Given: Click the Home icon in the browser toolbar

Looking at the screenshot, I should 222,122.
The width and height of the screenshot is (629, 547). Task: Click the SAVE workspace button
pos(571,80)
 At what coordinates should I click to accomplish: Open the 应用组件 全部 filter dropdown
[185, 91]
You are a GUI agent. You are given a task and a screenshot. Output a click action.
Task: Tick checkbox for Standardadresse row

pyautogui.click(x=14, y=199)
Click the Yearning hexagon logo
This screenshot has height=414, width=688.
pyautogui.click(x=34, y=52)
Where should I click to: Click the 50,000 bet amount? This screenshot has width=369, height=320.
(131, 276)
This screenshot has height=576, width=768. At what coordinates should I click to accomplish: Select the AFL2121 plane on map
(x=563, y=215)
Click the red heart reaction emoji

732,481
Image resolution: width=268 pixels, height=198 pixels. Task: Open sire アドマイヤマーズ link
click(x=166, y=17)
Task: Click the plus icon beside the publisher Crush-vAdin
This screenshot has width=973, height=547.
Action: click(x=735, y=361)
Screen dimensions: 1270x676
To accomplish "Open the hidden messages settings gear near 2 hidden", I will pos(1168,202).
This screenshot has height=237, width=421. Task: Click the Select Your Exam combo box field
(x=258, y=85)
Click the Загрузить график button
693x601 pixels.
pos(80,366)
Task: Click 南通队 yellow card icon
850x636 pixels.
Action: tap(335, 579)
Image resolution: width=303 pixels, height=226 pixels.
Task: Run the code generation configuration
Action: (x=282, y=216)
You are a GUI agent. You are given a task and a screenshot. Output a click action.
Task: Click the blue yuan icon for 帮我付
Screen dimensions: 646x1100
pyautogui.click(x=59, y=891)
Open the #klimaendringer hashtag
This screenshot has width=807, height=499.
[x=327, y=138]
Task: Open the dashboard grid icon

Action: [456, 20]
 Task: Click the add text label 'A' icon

########################################

Your task is to extract all of the records exactly.

▶ REPLY TO THE TASK
Given: Click the Home icon in the browser toolbar

Looking at the screenshot, I should 222,122.
The width and height of the screenshot is (629, 547). Task: Click the SAVE workspace button
pos(571,80)
 At what coordinates should I click to accomplish: Open the 应用组件 全部 filter dropdown
[185, 91]
You are a GUI agent. You are given a task and a screenshot. Output a click action.
Task: Tick checkbox for Standardadresse row

pyautogui.click(x=14, y=199)
Click the Yearning hexagon logo
This screenshot has height=414, width=688.
pyautogui.click(x=34, y=52)
Where should I click to: Click the 50,000 bet amount? This screenshot has width=369, height=320.
(131, 276)
This screenshot has height=576, width=768. At what coordinates should I click to accomplish: Select the AFL2121 plane on map
(x=563, y=215)
Click the red heart reaction emoji

732,481
Image resolution: width=268 pixels, height=198 pixels. Task: Open sire アドマイヤマーズ link
click(x=166, y=17)
Task: Click the plus icon beside the publisher Crush-vAdin
This screenshot has width=973, height=547.
Action: click(x=735, y=361)
Screen dimensions: 1270x676
To accomplish "Open the hidden messages settings gear near 2 hidden", I will pos(1168,202).
This screenshot has height=237, width=421. Task: Click the Select Your Exam combo box field
(x=258, y=85)
Click the Загрузить график button
693x601 pixels.
pos(80,366)
Task: Click 南通队 yellow card icon
850x636 pixels.
Action: tap(335, 579)
Image resolution: width=303 pixels, height=226 pixels.
Task: Run the code generation configuration
Action: (x=282, y=216)
You are a GUI agent. You are given a task and a screenshot. Output a click action.
Task: Click the blue yuan icon for 帮我付
Screen dimensions: 646x1100
pyautogui.click(x=59, y=891)
Open the #klimaendringer hashtag
This screenshot has width=807, height=499.
[x=327, y=138]
Task: Open the dashboard grid icon

Action: [456, 20]
 Task: Click the add text label 'A' icon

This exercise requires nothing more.